WHAT IS BEING ASKED: Edit the records below so that every occurrence of "Instruction" becomes "Goal", and leave everything else as it is.

•••

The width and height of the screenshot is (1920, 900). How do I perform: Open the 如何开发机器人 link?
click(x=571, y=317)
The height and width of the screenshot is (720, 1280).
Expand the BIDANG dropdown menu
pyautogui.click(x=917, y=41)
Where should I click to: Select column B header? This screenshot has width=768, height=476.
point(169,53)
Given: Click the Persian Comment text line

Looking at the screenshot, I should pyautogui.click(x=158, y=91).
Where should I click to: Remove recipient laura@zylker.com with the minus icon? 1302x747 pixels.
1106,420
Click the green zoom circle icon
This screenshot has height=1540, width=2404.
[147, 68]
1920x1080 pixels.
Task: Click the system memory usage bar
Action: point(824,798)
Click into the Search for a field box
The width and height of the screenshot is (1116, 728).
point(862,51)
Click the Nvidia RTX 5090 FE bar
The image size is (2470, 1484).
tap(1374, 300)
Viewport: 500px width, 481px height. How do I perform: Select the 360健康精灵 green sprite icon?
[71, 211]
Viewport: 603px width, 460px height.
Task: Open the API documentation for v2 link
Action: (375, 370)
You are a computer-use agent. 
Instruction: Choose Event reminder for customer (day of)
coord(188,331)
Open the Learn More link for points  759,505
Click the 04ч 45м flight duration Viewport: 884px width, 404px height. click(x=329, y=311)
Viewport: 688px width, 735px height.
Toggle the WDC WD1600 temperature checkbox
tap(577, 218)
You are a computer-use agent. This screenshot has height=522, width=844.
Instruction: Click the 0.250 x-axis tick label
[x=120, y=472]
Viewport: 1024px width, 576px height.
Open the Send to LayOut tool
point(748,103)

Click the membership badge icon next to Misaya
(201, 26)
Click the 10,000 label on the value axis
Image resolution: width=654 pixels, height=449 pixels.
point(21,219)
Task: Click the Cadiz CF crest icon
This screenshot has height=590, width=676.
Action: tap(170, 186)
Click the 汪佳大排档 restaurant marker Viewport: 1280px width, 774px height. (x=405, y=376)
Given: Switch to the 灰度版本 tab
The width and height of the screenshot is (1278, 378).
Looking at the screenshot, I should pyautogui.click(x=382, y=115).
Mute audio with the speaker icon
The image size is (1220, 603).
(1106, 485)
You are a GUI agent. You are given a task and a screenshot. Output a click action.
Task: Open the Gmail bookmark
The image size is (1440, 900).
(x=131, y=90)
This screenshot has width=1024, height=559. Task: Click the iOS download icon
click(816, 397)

•••

THE ANSWER:
The width and height of the screenshot is (1920, 900). How do I perform: Open the 如何开发机器人 link?
click(x=571, y=317)
The height and width of the screenshot is (720, 1280).
Expand the BIDANG dropdown menu
pyautogui.click(x=917, y=41)
Where should I click to: Select column B header? This screenshot has width=768, height=476.
point(169,53)
Given: Click the Persian Comment text line

Looking at the screenshot, I should pyautogui.click(x=158, y=91).
Where should I click to: Remove recipient laura@zylker.com with the minus icon? 1302x747 pixels.
1106,420
Click the green zoom circle icon
This screenshot has height=1540, width=2404.
[147, 68]
1920x1080 pixels.
Task: Click the system memory usage bar
Action: point(824,798)
Click into the Search for a field box
The width and height of the screenshot is (1116, 728).
point(862,51)
Click the Nvidia RTX 5090 FE bar
The image size is (2470, 1484).
tap(1374, 300)
Viewport: 500px width, 481px height. How do I perform: Select the 360健康精灵 green sprite icon?
[71, 211]
Viewport: 603px width, 460px height.
Task: Open the API documentation for v2 link
Action: (375, 370)
You are a computer-use agent. 
Goal: Choose Event reminder for customer (day of)
coord(188,331)
Open the Learn More link for points  759,505
Click the 04ч 45м flight duration Viewport: 884px width, 404px height. click(x=329, y=311)
Viewport: 688px width, 735px height.
Toggle the WDC WD1600 temperature checkbox
tap(577, 218)
You are a computer-use agent. This screenshot has height=522, width=844.
Goal: Click the 0.250 x-axis tick label
[x=120, y=472]
Viewport: 1024px width, 576px height.
Open the Send to LayOut tool
point(748,103)

Click the membership badge icon next to Misaya
(201, 26)
Click the 10,000 label on the value axis
Image resolution: width=654 pixels, height=449 pixels.
point(21,219)
Task: Click the Cadiz CF crest icon
This screenshot has height=590, width=676.
Action: tap(170, 186)
Click the 汪佳大排档 restaurant marker Viewport: 1280px width, 774px height. (x=405, y=376)
Given: Switch to the 灰度版本 tab
The width and height of the screenshot is (1278, 378).
Looking at the screenshot, I should pyautogui.click(x=382, y=115).
Mute audio with the speaker icon
The image size is (1220, 603).
(1106, 485)
You are a GUI agent. You are given a task and a screenshot. Output a click action.
Task: Open the Gmail bookmark
The image size is (1440, 900).
(x=131, y=90)
This screenshot has width=1024, height=559. Task: Click the iOS download icon
click(816, 397)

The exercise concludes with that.